European rail changes for 2020

European railway operators revised their timetables on 15 December 2019 for the coming year. Mark Dudgeon, the Blue Guides rail correspondent, highlights some of the main changes to international services:

Night services

The nadir for overnight train services in Europe came three years ago when SNCF, the French national operator, reduced its overnight services to a bare minimum and Deutsche Bahn, the German national rail operator, withdrew all of its sleeper services, citing decreasing passenger numbers and increasing losses. Such decisions now seem to have been misguided. Austrian Federal Railways (OeBB) took over several of DB’s services and has made a success of it under the Nightjet brand. OeBB announced in October 2019 that bookings on both its regular seated and sleeper night trains were up 11 per cent year-on-year, and it plans to introduce a fleet of new trains in 2022 with en-suite sleeping compartments, and sleeping pods replacing the traditional couchettes.

Other rail operators, noting the growth in international rail travel, and the increasing awareness of the need for more sustainable travel modes, are looking at investing in night train services. Swiss Federal Railways has indicated that it is seeking to expand capacity on the night services between Switzerland and Germany and from Zurich to Prague. In Sweden, the government has invested in a feasibility study for the introduction of international night trains between Stockholm and several European cities, whilst in Scotland, the government is looking into starting an overnight train service from Glasgow and Edinburgh through Inverness and along the Far North line to Thurso, where it would connect with the ferry to Orkney.

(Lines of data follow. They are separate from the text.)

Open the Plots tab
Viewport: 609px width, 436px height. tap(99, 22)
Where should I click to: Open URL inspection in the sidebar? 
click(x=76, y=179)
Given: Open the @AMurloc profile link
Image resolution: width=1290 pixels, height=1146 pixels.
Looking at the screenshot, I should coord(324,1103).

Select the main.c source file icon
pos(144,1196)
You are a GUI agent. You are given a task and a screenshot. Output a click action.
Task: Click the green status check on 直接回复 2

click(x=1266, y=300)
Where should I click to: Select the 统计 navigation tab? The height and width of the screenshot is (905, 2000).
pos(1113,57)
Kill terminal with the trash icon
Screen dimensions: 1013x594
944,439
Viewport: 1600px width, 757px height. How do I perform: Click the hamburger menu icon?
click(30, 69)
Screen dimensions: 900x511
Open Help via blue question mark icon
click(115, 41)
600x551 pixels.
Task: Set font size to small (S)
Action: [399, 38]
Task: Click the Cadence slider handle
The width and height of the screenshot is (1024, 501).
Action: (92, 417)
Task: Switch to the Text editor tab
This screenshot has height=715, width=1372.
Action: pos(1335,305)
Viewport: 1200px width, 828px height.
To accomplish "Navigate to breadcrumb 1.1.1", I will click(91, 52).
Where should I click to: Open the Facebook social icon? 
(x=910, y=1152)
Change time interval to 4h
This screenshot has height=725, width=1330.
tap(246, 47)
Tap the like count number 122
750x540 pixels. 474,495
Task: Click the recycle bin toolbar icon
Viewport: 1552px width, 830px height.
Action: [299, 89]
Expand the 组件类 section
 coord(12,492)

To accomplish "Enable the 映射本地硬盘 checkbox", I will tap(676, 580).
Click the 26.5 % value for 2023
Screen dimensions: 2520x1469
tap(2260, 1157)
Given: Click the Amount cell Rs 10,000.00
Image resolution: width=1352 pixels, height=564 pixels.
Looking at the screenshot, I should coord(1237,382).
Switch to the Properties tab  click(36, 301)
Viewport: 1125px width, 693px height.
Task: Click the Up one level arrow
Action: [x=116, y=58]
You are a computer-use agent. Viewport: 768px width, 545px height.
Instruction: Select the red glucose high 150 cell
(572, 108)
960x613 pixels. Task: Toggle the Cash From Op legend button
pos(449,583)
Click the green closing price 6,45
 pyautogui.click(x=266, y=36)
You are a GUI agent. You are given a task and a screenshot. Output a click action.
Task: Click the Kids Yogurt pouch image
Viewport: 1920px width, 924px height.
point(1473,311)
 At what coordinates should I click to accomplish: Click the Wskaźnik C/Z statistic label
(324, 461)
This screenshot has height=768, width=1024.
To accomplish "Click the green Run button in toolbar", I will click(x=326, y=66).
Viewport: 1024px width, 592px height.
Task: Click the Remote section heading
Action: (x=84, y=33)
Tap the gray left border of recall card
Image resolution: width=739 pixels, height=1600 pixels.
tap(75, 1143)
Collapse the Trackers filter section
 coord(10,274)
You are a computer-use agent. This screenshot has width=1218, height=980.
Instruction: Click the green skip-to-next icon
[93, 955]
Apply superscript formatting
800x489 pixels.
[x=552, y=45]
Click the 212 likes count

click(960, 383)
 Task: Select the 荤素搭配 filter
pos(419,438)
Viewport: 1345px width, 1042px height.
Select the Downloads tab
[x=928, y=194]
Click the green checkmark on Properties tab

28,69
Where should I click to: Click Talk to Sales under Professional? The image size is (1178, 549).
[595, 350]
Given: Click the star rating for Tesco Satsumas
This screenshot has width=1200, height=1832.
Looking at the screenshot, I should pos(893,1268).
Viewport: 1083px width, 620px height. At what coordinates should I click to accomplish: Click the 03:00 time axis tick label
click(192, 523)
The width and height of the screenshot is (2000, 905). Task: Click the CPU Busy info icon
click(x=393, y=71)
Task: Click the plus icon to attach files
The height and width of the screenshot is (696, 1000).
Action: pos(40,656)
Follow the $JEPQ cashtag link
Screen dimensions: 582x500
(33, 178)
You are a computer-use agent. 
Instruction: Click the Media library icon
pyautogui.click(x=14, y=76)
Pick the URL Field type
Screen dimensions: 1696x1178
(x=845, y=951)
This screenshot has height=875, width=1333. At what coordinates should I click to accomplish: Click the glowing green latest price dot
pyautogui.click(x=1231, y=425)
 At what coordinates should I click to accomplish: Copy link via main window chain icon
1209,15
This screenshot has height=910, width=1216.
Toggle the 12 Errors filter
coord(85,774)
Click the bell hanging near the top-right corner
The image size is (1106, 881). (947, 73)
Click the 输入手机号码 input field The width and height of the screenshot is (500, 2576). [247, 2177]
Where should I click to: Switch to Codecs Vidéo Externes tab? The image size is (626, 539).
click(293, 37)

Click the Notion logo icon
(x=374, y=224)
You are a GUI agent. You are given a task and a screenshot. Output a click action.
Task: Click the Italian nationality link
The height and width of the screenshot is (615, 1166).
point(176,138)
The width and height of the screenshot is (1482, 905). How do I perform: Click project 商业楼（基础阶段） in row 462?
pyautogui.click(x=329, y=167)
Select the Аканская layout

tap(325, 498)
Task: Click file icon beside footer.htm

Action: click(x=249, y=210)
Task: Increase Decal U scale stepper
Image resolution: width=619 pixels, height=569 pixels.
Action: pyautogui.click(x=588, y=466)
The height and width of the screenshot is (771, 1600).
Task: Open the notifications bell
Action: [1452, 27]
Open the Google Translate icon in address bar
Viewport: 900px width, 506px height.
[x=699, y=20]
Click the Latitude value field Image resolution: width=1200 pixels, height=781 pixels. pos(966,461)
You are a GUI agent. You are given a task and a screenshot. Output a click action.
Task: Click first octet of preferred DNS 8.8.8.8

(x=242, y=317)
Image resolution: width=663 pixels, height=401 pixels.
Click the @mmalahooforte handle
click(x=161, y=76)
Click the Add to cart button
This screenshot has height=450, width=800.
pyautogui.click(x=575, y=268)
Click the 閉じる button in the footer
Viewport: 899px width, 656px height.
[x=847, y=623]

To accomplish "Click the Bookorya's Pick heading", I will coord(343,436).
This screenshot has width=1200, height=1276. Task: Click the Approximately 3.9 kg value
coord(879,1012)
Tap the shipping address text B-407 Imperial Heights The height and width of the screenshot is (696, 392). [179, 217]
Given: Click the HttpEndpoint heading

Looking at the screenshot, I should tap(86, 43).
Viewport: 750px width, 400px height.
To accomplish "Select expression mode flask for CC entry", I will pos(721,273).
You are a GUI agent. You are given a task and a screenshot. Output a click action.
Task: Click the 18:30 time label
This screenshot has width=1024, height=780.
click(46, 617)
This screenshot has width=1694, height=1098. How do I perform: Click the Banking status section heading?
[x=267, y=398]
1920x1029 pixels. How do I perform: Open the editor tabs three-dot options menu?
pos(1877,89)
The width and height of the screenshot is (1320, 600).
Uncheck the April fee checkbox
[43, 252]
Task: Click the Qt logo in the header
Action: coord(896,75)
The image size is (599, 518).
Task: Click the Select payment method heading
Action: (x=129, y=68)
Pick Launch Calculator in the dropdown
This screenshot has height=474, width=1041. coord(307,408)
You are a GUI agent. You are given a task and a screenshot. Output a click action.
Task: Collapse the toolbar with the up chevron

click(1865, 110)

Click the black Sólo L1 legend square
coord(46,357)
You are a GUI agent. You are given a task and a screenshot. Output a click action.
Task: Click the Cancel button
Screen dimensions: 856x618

In the immediate future, the new timetable sees the reintroduction of a night train service between Vienna and Brussels. On Wednesdays and Sundays from 19 January 2020, the existing Vienna/Innsbruck – Cologne – Dusseldorf will instead operate its final section between Cologne and Brussels. Departure from Vienna will be at 20:38, with arrival in Brussels Midi station at 10:55 the following morning. In the reverse direction, trains will depart Brussels at 18:04 on Mondays and Thursdays, with arrival in Vienna at 08:27 on Tuesdays and Fridays. It will be possible to travel between London and Vienna with only one change of train: connecting Eurostar services – with a cushion of about two hours in Brussels in each direction – will arrive at London St Pancras at 14:05 and depart from London for Brussels at 12:58.

Further expansion of this service will come in December 2020, when it is planned to increase the frequency of the Vienna – Brussels night train to daily operation, with a portion of this train going forward to Amsterdam, thus reintroducing night trains to the Netherlands after a gap of several years.

Western Europe

OeBB continues to expand coverage of its Railjet services. A new service will connect Vienna and Bolzano in the Italian province of Alto Adige/South Tyrol. It has been many years since the two cities were connected by direct trains, and then only by a seasonal service.

From June 2020, there will be an additional Railjet service from Berlin via Prague to Vienna and Graz. This will complement the existing Berlin – Nuremberg – Vienna ICE service.

TGV Lyria trains operating between Paris and Switzerland will see a boost in capacity by more than 25% by using exclusively double-deck trains. Furthermore, the introduction of ICE-4 trainsets to replace the existing ICE-1 sets will represent a 20% increase in capacity on services between Switzerland, Frankfurt and Berlin. SBB Swiss Federal Railways has announced that Switzerland has seen a 10% increase in international passenger traffic year-on-year for the first nine months of 2019.

The short but strategically important cross-border line between Geneva and Annemasse (in France) has opened. Services over the line are branded Léman Express and many trains will run onwards in France to Evian-les-Bains and Annecy.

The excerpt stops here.